The cp command uses multiple_results_file directly inside a docker exec bash -c string. If the path contains whitespace/quotes or shell metacharacters, it can break the copy or be abused for command injection. Quote/escape the path (and ideally use 'cp --' plus a safely-joined path) before passing it into the shell command.

[Copilot]

This condition hides MAD_MULTI_NODE_RUNNER for 'torchtitan', but SlurmDeployment._generate_torchtitan_command() does export MAD_MULTI_NODE_RUNNER. Include 'torchtitan' in this list (or key off whether MAD_MULTI_NODE_RUNNER is set) so debug output stays accurate.

Suggested change

	{% if launcher_type in ['torchrun', 'deepspeed', 'megatron'] %}
	{% if launcher_type in ['torchrun', 'deepspeed', 'megatron', 'torchtitan'] %}

[Copilot]

job_name is now produced by sanitize_k8s_object_name(), which can retain dots and can be much longer than 63 chars. However, the headless Service name (service_name currently equals job_name), the pod subdomain, and the 'job-name' label value all have DNS-label/label-value constraints (no dots, <=63).

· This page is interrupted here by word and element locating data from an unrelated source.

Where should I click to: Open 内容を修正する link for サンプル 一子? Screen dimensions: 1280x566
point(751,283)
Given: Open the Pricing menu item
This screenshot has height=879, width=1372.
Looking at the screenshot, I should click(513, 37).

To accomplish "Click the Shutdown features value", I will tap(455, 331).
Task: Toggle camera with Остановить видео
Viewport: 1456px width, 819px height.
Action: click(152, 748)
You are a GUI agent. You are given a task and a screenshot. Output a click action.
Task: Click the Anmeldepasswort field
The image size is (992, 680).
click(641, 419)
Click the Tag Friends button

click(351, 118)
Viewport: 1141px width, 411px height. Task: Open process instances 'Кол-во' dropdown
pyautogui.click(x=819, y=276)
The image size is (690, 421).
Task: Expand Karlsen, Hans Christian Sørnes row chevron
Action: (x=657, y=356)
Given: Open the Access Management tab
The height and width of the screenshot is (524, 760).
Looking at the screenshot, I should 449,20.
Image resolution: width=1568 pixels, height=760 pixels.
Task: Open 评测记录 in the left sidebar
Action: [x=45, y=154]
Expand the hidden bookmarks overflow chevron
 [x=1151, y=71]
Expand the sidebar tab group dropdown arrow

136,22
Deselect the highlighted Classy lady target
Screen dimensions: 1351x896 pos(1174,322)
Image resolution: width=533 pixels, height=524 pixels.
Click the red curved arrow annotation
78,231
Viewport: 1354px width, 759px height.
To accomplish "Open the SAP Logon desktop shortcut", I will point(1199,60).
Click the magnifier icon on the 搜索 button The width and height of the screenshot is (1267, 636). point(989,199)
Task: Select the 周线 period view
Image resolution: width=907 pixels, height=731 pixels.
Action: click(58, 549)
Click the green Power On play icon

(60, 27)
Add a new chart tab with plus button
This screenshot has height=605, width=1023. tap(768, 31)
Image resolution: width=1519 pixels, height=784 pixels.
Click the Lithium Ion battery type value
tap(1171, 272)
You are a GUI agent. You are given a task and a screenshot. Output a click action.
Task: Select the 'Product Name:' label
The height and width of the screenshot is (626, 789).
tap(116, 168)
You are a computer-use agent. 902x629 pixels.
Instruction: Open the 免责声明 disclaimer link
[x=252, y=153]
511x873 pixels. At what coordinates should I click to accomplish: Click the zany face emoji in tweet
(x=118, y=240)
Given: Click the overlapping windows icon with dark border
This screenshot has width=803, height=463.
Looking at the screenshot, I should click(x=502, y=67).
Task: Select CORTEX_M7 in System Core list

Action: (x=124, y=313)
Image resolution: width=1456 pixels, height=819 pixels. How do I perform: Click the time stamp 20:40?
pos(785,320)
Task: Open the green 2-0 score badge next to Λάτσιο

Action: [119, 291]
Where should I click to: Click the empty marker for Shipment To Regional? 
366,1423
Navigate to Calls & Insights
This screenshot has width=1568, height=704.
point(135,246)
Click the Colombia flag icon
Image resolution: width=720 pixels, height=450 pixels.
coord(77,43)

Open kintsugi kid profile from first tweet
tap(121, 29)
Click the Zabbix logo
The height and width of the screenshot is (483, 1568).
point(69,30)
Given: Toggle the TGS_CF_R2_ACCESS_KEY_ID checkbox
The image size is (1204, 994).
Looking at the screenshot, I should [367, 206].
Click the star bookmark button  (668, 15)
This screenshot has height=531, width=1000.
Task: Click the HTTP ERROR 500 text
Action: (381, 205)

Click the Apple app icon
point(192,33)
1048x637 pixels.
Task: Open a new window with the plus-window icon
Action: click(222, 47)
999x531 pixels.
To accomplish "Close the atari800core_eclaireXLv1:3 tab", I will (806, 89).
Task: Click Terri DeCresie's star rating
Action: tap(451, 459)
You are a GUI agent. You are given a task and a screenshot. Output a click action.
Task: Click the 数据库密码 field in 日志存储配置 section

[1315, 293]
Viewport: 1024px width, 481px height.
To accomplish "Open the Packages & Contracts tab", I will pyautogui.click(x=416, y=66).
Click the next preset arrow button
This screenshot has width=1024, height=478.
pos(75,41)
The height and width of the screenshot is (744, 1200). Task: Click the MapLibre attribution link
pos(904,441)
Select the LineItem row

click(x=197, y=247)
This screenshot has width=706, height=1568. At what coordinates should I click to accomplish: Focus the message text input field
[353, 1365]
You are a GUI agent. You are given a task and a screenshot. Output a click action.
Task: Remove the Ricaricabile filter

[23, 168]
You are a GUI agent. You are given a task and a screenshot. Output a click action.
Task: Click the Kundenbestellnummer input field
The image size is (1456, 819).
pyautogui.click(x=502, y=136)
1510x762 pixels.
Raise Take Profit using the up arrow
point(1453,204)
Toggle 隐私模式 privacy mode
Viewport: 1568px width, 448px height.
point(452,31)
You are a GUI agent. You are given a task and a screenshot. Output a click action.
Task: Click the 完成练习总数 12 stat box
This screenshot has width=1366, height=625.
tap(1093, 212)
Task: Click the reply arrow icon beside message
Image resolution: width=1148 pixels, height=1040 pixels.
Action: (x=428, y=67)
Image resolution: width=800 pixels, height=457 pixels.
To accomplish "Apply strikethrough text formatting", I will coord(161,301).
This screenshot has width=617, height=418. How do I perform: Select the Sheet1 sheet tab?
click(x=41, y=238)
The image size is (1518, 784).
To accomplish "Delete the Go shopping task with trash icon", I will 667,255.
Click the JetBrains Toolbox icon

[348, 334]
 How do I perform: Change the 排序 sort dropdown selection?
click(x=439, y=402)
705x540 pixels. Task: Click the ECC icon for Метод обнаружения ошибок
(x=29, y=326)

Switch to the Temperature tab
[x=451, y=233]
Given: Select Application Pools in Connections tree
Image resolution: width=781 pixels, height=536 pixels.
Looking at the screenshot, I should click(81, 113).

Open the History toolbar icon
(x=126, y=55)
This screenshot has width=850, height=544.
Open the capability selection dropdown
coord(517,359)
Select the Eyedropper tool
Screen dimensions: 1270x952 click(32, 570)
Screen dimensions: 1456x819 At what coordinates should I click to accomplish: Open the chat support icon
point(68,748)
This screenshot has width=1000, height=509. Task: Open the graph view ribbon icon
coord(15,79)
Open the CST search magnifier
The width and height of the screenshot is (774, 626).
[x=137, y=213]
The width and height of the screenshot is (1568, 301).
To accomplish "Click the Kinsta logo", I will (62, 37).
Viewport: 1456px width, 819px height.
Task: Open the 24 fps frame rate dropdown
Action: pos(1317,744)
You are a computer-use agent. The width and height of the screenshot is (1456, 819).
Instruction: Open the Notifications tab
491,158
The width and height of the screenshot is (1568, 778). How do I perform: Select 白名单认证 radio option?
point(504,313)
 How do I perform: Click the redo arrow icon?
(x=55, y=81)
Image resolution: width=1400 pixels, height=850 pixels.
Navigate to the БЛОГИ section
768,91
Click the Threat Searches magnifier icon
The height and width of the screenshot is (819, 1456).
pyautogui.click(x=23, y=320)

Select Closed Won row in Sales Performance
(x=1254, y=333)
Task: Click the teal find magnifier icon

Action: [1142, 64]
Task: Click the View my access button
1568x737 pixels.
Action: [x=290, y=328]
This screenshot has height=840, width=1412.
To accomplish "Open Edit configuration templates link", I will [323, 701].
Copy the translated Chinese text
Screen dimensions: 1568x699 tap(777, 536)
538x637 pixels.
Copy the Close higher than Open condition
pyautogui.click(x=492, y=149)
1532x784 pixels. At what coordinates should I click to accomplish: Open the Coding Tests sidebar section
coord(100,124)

As-is, model names like '...1.7b...' will generate invalid Service/labels and break multi-node rendezvous DNS. Consider generating separate values: (1) job_name for objects that allow subdomains, (2) service_name/subdomain as a DNS label (use sanitize_k8s_container_name or a dedicated sanitizer), and (3) a short job_name_label for selectors/labels (sanitize_k8s_label_value). Also update launcher DNS generation to use the sanitized service/subdomain value.